Alors qu’en français, il n’y a qu’un mot pour désigner le travail, en anglais et en allemand il y en a deux. Work et werk désigne « l’effort mécanique abstrait » tandis que labour et arbeit désignent « l’investissement des qualités humaines ». À l’inverse dans les langues latines il y a deux termes pour désigner le « travailleur » et « l’ouvrier » (lavoratore / operaiotrabajador / obrero), il n’en existe qu’un en anglais (worker) et en allemand (arbeiter même si ce dernier est parfois concurrencé par handwerker pour l’artisanat).

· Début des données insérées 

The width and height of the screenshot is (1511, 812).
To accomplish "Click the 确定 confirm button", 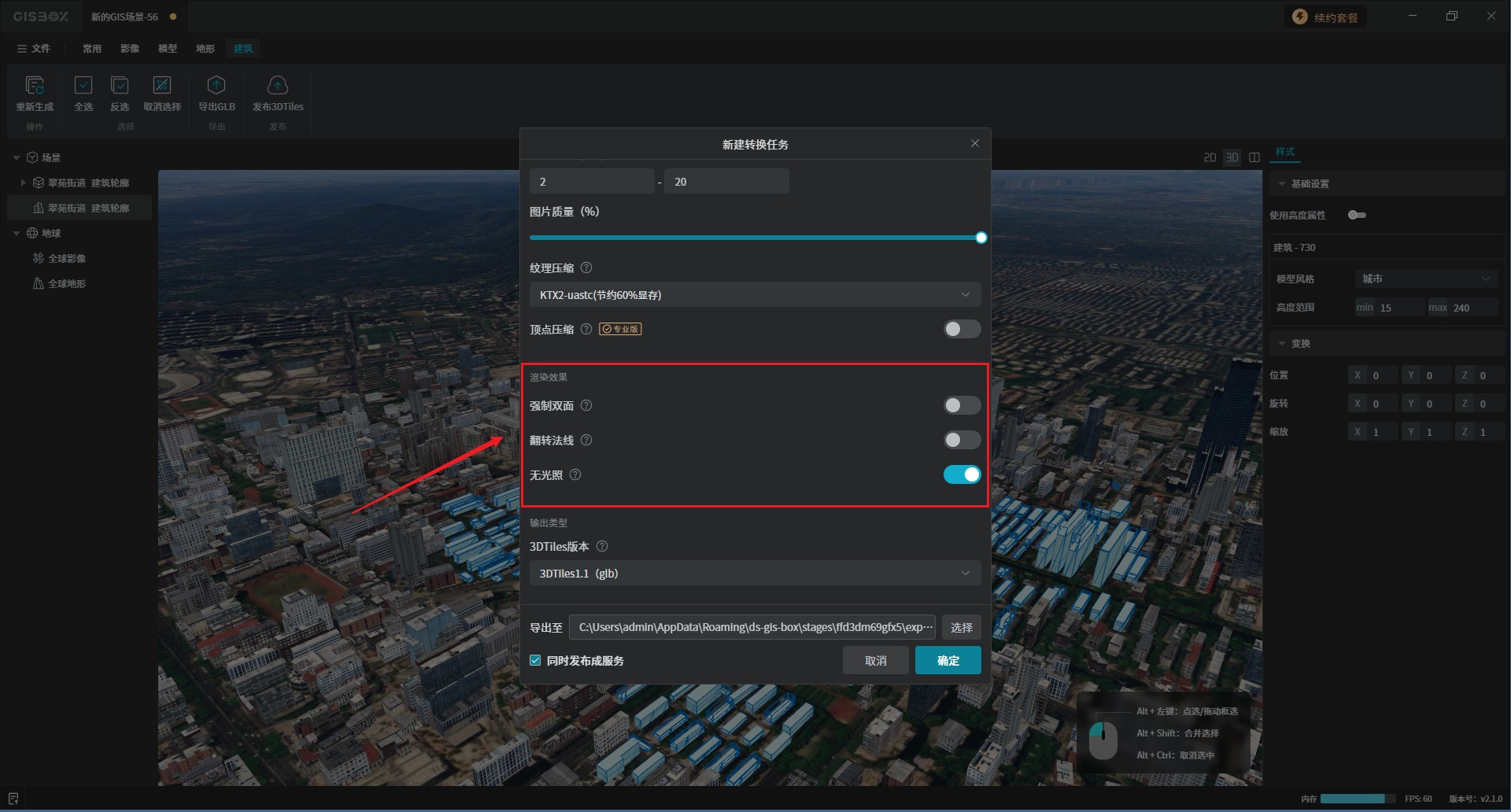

Dès le XIXe siècle, l’histoire du travail intéresse très groupe très divers. L’intérêt se porte sur les conditions sociales. Parmi les œuvres notables, il est possible de citer celle du maçon creusois Martin Nadaud qui écrit en 1872 une Histoire des classes ouvrières en Angleterre. C’est au cours de l’entre-deux-guerres qu’une histoire académique se fait jour à la faveur de la montée en puissance du socialisme et du communisme dans le champ universitaire. La sociologie du travail s’invente quant à elle à la fin du XIXe siècle avec les travaux d’Émile Durkheim sur la division du travail ou de Gabriel Tarde portant sur les relations entre travail et loisirs.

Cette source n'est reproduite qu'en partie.